◆ Page text
Factoring the denominator,

$\displaystyle\longrightarrow I=\int\dfrac{x^2+1}{x^4+2x^2+1-2x^2}\ dx}$

$\displaystyle\longrightarrow I=\int\dfrac{x^2+1}{(x^2+1)^2-(x\sqrt2)^2}\ dx}$

$\displaystyle\longrightarrow I=\int\dfrac{x^2+1}{(x^2+x\sqrt2+1)(x^2-x\sqrt2+1)}\ dx}$

Multiplying and dividing by 2,

$\displaystyle\longrightarrow I=\dfrac{1}{2}\int\dfrac{2x^2+2}{(x^2+x\sqrt2+1)(x^2-x\sqrt2+1)}\ dx}$

Adding and subtracting $x\sqrt2$ in the numerator,

$\displaystyle\longrightarrow I=\dfrac{1}{2}\int\dfrac{2x^2+x\sqrt2-x\sqrt2+2}{(x^2+x\sqrt2+1)(x^2-x\sqrt2+1)}\ dx}$

$\displaystyle\longrightarrow I=\dfrac{1}{2}\int\dfrac{(x^2-x\sqrt2+1)+(x^2+x\sqrt2+1)}{(x^2+x\sqrt2+1)(x^2-x\sqrt2+1)}\ dx}$

$\displaystyle\longrightarrow I=\dfrac{1}{2}\int\left(\dfrac{1}{x^2+x\sqrt2+1}+\dfrac{1}{x^2-x\sqrt2+1}\right)\ dx}$

$\displaystyle\longrightarrow I=\dfrac{1}{2}\int\dfrac{1}{x^2+x\sqrt2+1}\ dx+\dfrac{1}{2}\int\dfrac{1}{x^2-x\sqrt2+1}\ dx}\quad\quad\dots(1)$

Now let us evaluate each the integral.

◆ Recorded data
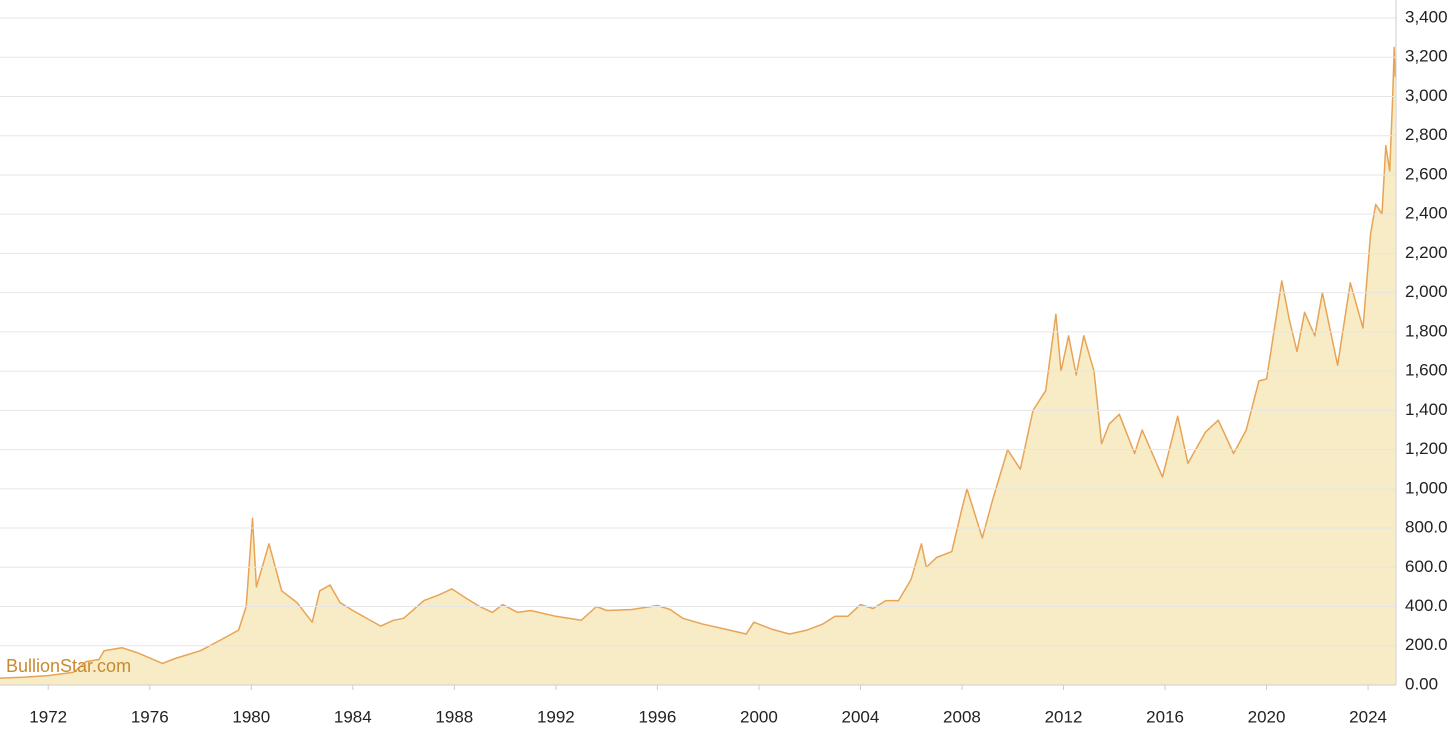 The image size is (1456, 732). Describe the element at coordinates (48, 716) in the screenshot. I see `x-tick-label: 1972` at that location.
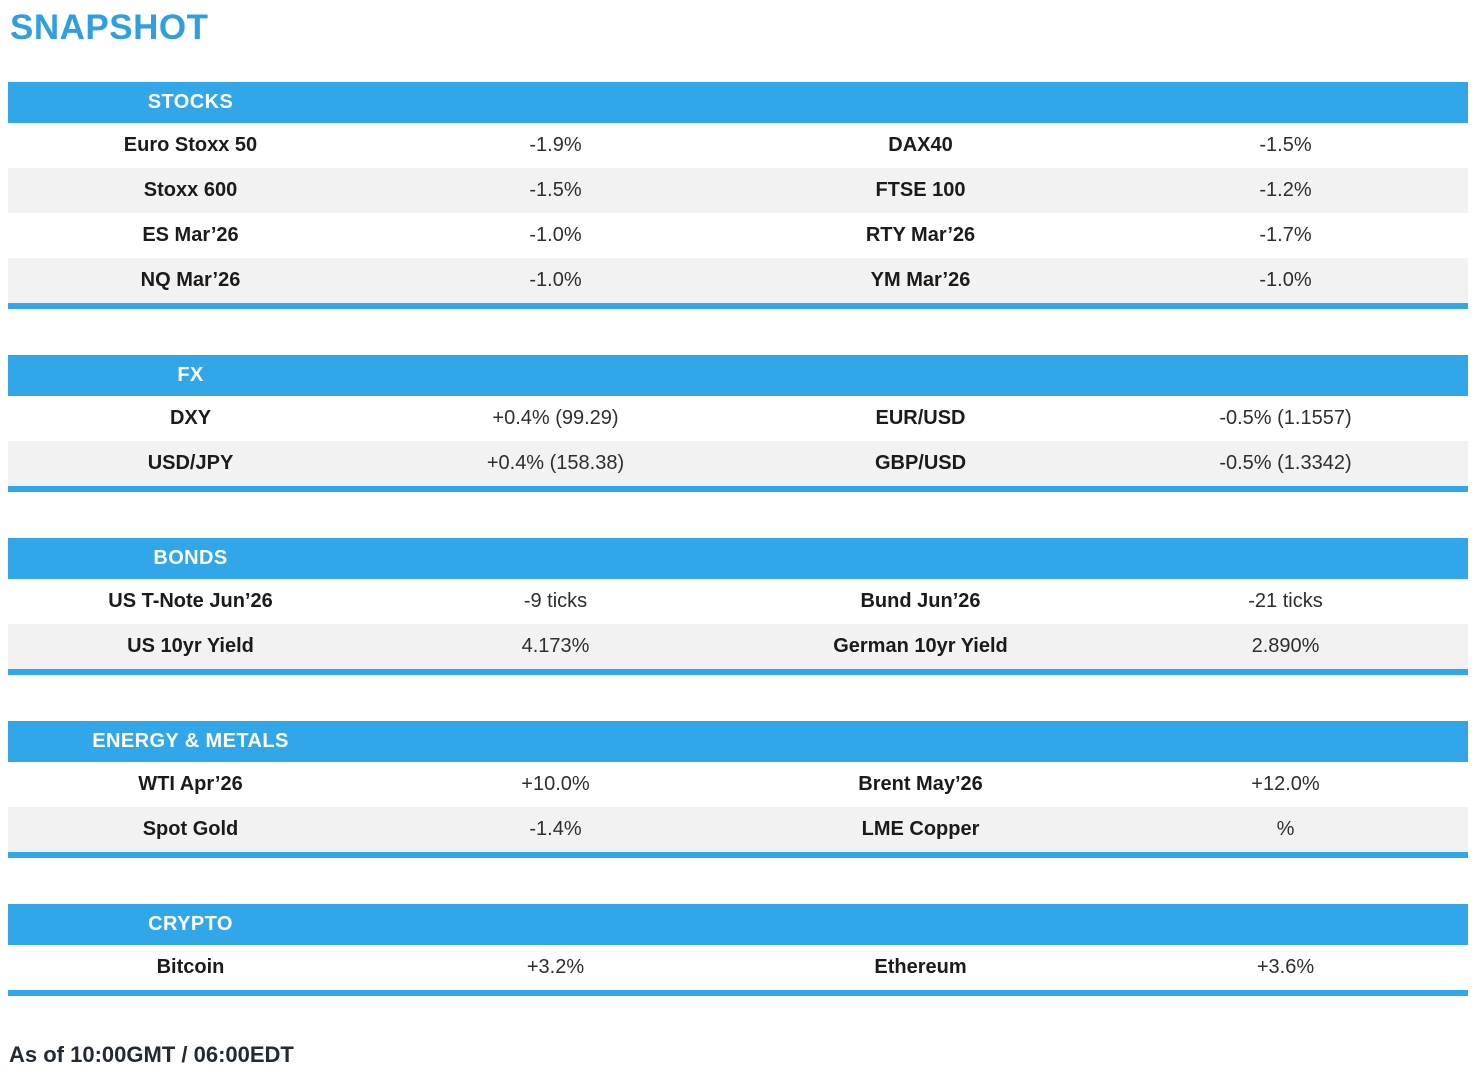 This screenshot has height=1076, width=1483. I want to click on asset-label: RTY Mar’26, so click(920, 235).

◆ Exercise objective
List every step the integral derivation names in plain words before its formulas.

◆ Answer section
Factoring the denominator
Multiplying and dividing by 2
Adding and subtracting x√2 in the numerator